Much of Summer Solstice lore focuses on the honey moon stage of life that this season represents. We’ve planted the crops and now we rest while we wait for the harvest to come. While we still have work to do, the work is less. We have time to gather, dance, bask in the sun, bath in the waters, and generally just celebrate the longer days. For most of us, in my location at least, this tide is one of well earned joy. [Of course, different locations will have a different relationship with the full sun at this time of year]. But for many of us in the Great White North, we look forward to this season year round.

In fact, here in Quebec, this season is also marked by St-Jean festivities. St-Jean (or St John) is linked to French Catholic traditions (music, water, bonfires) and Quebec nationalism. Keep that nationalism in mind. I think it’s important for us local witches!

The Solstice in Divination

In tarot, this season is associated with the 2 of cups, which is such a beautiful card. Of all the tarot cards that deal with love, this really is the loveliest representation of romantic union and love. With this type of link, is it really any surprise that so many opt to get married in this season?

In astrology, we generally associate the first decan of Cancer with the Moon or Venus (it depends on the system). This time is really the perfect union of sun and moon: light and reflected light; fire and water; energy and love.

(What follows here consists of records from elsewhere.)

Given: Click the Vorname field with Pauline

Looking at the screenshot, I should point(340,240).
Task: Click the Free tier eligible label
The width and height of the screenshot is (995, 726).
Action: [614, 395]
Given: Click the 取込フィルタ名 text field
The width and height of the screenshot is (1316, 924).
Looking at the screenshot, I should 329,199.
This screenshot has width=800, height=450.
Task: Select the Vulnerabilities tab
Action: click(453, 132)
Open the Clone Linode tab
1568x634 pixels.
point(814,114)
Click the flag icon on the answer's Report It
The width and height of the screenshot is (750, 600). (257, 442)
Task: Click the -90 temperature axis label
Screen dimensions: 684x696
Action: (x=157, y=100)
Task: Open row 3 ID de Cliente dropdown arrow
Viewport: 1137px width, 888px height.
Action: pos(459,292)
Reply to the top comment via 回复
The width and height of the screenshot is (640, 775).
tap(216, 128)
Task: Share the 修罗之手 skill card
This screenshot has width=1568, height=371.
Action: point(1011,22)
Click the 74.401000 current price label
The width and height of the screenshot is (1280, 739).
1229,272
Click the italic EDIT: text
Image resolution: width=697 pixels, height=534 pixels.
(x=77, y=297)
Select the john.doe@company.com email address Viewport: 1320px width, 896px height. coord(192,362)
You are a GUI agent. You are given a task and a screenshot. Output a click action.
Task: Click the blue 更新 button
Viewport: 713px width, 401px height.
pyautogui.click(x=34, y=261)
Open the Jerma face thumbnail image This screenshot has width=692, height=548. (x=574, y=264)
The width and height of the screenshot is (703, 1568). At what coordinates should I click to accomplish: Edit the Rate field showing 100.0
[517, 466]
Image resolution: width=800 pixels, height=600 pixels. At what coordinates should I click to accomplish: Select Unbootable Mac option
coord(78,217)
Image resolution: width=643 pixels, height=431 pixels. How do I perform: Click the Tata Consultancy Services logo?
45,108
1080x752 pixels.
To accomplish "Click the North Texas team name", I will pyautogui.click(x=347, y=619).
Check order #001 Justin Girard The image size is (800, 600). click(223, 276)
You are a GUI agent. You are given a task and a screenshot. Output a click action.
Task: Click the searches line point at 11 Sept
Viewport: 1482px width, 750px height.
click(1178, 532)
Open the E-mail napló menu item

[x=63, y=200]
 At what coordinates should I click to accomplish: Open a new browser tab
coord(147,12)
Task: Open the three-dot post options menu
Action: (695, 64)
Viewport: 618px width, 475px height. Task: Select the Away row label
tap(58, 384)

This season is as much about what we love and what we give as it is about what we see in the world and in ourselves.

Sovereignty and the Solstice

From a generalized Wiccan perspective, the Summer Solstice is a celebration of the Solar deity taking up sovereignty. They recognize that they have a responsibility not only to themself, but to the land and its people. They illuminate every corner, which can be both good and bad depending on the shadows we need.

Even though the heat of the sun is most pronounced at this time of the year, we are actually closer to the sun at the Winter Solstice. A good reminder that sometimes we see more closely from a distance.

Summer solstice crown on cat

In this moment, at peak strength, when the sun is at its farthest to us, the days are longest and the fires burn brightest, the tide is turning. We see the beginning of the fall. Of the harvest. Though this is a time of delight, joy, and energy – it is also a moment when the tide shifts and we must accept that nothing ever stays the same. Change is the game. What will we leave behind? Power for power’s sake or a legacy that helps the next generation thrive?

The Lunar deity is there to remind us that love is the only way forward in this time. To temper our fires with the waters of life. The light is there to help us appreciate and celebrate this season of love. To see clearly and cherish the joys of today.

Local Solstice Links

For us local Quebec witches who can’t help but see St-Jean in our Solstice, sovereignty is especially pertinent as a theme for the season. Quebec celebrates its national holiday on the 24th with music, parties, and general merriment. It is a call to celebrate community in very distinctly Quebecois ways. We might not be collecting waters like we did in the past, but the traditions still linger in other ways. When we consider leadership in the season, St-Jean becomes another way to layer meaning into this tide.

But we also have to recognize that this is strawberry season. Haudenosaunee teachings remind us that the strawberry represents the heart. So here too we see links between the solar tide and love; the need for balance and the cycle of life. It’s really amazing to realize how many layers of meaning we can find in the practice.

Ultimately, for me this sabbat is a clarion call to live fully and responsibly.

There are so many ways to interpret the season. How we do is highly individualistic, varying from practitioner to practitioner. That’s ok! In fact, maybe that’s the beauty of not being a dogmatic tradition.